PROVIDED INFORMATION -
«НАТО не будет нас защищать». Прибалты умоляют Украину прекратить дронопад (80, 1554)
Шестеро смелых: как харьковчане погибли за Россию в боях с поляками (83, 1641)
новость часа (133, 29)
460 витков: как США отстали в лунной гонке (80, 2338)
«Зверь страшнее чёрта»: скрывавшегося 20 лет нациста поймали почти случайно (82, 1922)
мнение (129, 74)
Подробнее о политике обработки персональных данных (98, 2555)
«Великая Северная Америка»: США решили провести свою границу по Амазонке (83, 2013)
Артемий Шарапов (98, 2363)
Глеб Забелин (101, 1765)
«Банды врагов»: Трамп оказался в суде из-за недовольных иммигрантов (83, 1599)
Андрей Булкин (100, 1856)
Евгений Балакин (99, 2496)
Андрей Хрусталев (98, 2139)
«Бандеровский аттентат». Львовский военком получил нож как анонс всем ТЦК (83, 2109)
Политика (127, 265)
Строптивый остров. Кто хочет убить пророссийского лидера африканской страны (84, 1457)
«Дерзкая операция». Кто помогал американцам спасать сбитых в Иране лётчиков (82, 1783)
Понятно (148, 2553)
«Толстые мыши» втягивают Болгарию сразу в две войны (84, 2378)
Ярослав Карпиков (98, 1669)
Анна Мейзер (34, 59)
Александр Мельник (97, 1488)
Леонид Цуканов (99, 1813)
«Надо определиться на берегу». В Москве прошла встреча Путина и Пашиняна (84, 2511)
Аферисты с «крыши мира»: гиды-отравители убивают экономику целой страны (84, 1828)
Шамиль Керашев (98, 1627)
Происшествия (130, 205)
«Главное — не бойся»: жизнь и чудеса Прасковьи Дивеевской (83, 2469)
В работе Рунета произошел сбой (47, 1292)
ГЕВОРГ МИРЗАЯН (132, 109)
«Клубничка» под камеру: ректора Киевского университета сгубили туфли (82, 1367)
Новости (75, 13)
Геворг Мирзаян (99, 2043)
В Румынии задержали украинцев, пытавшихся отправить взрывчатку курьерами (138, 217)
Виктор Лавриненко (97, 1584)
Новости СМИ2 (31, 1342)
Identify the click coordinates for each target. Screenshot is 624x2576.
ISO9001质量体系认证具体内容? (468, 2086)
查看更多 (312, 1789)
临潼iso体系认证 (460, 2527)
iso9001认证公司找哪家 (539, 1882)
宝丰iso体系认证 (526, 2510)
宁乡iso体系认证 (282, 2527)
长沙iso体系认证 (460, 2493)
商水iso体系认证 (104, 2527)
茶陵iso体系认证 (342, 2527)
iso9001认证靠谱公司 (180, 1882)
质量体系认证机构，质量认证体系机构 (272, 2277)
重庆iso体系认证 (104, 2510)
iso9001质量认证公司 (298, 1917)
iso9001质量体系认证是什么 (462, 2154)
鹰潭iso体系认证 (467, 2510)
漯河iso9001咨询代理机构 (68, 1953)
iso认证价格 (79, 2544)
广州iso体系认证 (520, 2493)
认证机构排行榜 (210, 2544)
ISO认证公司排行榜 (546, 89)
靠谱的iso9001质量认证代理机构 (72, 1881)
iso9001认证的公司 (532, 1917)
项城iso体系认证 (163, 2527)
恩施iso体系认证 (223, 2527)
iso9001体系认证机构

WHAT THIS TASK INVOLVES - Recast every item above as a JSON array of strings, one string per line, with blank lines omitted.

COMPLETE ANSWER -
[
  "«НАТО не будет нас защищать». Прибалты умоляют Украину прекратить дронопад (80, 1554)",
  "Шестеро смелых: как харьковчане погибли за Россию в боях с поляками (83, 1641)",
  "новость часа (133, 29)",
  "460 витков: как США отстали в лунной гонке (80, 2338)",
  "«Зверь страшнее чёрта»: скрывавшегося 20 лет нациста поймали почти случайно (82, 1922)",
  "мнение (129, 74)",
  "Подробнее о политике обработки персональных данных (98, 2555)",
  "«Великая Северная Америка»: США решили провести свою границу по Амазонке (83, 2013)",
  "Артемий Шарапов (98, 2363)",
  "Глеб Забелин (101, 1765)",
  "«Банды врагов»: Трамп оказался в суде из-за недовольных иммигрантов (83, 1599)",
  "Андрей Булкин (100, 1856)",
  "Евгений Балакин (99, 2496)",
  "Андрей Хрусталев (98, 2139)",
  "«Бандеровский аттентат». Львовский военком получил нож как анонс всем ТЦК (83, 2109)",
  "Политика (127, 265)",
  "Строптивый остров. Кто хочет убить пророссийского лидера африканской страны (84, 1457)",
  "«Дерзкая операция». Кто помогал американцам спасать сбитых в Иране лётчиков (82, 1783)",
  "Понятно (148, 2553)",
  "«Толстые мыши» втягивают Болгарию сразу в две войны (84, 2378)",
  "Ярослав Карпиков (98, 1669)",
  "Анна Мейзер (34, 59)",
  "Александр Мельник (97, 1488)",
  "Леонид Цуканов (99, 1813)",
  "«Надо определиться на берегу». В Москве прошла встреча Путина и Пашиняна (84, 2511)",
  "Аферисты с «крыши мира»: гиды-отравители убивают экономику целой страны (84, 1828)",
  "Шамиль Керашев (98, 1627)",
  "Происшествия (130, 205)",
  "«Главное — не бойся»: жизнь и чудеса Прасковьи Дивеевской (83, 2469)",
  "В работе Рунета произошел сбой (47, 1292)",
  "ГЕВОРГ МИРЗАЯН (132, 109)",
  "«Клубничка» под камеру: ректора Киевского университета сгубили туфли (82, 1367)",
  "Новости (75, 13)",
  "Геворг Мирзаян (99, 2043)",
  "В Румынии задержали украинцев, пытавшихся отправить взрывчатку курьерами (138, 217)",
  "Виктор Лавриненко (97, 1584)",
  "Новости СМИ2 (31, 1342)",
  "Identify the click coordinates for each target. Screenshot is 624x2576.",
  "ISO9001质量体系认证具体内容? (468, 2086)",
  "查看更多 (312, 1789)",
  "临潼iso体系认证 (460, 2527)",
  "iso9001认证公司找哪家 (539, 1882)",
  "宝丰iso体系认证 (526, 2510)",
  "宁乡iso体系认证 (282, 2527)",
  "长沙iso体系认证 (460, 2493)",
  "商水iso体系认证 (104, 2527)",
  "茶陵iso体系认证 (342, 2527)",
  "iso9001认证靠谱公司 (180, 1882)",
  "质量体系认证机构，质量认证体系机构 (272, 2277)",
  "重庆iso体系认证 (104, 2510)",
  "iso9001质量认证公司 (298, 1917)",
  "iso9001质量体系认证是什么 (462, 2154)",
  "鹰潭iso体系认证 (467, 2510)",
  "漯河iso9001咨询代理机构 (68, 1953)",
  "iso认证价格 (79, 2544)",
  "广州iso体系认证 (520, 2493)",
  "认证机构排行榜 (210, 2544)",
  "ISO认证公司排行榜 (546, 89)",
  "靠谱的iso9001质量认证代理机构 (72, 1881)",
  "iso9001认证的公司 (532, 1917)",
  "项城iso体系认证 (163, 2527)",
  "恩施iso体系认证 (223, 2527)",
  "iso9001体系认证机构"
]